··· Exercise text ···

The reader's intuition and the card's symbolic structure are both essential. The cards without intuition are a closed book — symbols without interpretation. Intuition without the cards lacks a vehicle — formless knowing that cannot be articulated or focused. Together, they create a reading: a structured engagement between the reader's awareness and a symbolic language that allows what is hidden to become visible.
What This Means for Practice
If you are a reader — or considering becoming one — this understanding has practical implications.
Develop your knowledge of the cards. The symbolic system matters. Study the traditional meanings, the numerological patterns, the elemental associations, the astrological correspondences. This is not rote memorization for its own sake — it is learning the vocabulary of a language so that when the deeper knowing speaks through it, you have the resources to understand what is being said.
Develop your intuition. Meditation, journaling, self-awareness practices, honest self-examination — all of these refine the instrument through which readings flow. A reader whose inner world is cluttered with unprocessed emotions, unexamined biases, and mental noise will produce cluttered readings. A reader who has done the inner work — who is relatively clear, present, and honest — will produce clearer readings.

··· Data supplied ···

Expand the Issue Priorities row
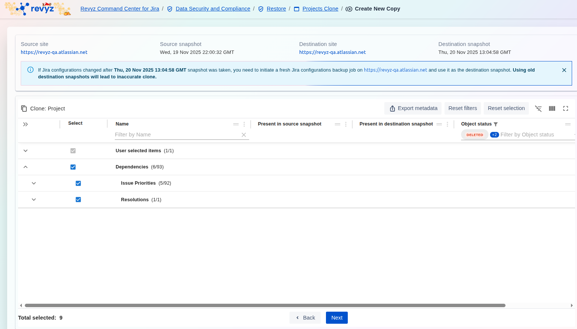Viewport: 577px width, 329px height. (x=34, y=183)
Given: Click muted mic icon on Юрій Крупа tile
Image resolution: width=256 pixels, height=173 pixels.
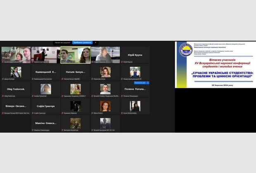Looking at the screenshot, I should click(122, 62).
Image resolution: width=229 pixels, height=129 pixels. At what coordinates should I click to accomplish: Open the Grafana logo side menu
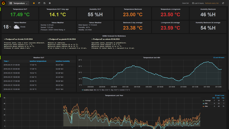pyautogui.click(x=4, y=3)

···

# What to produce
According to the text on card reading, what are the cards without intuition?

# Answer to this problem
They are a closed book: symbols without interpretation.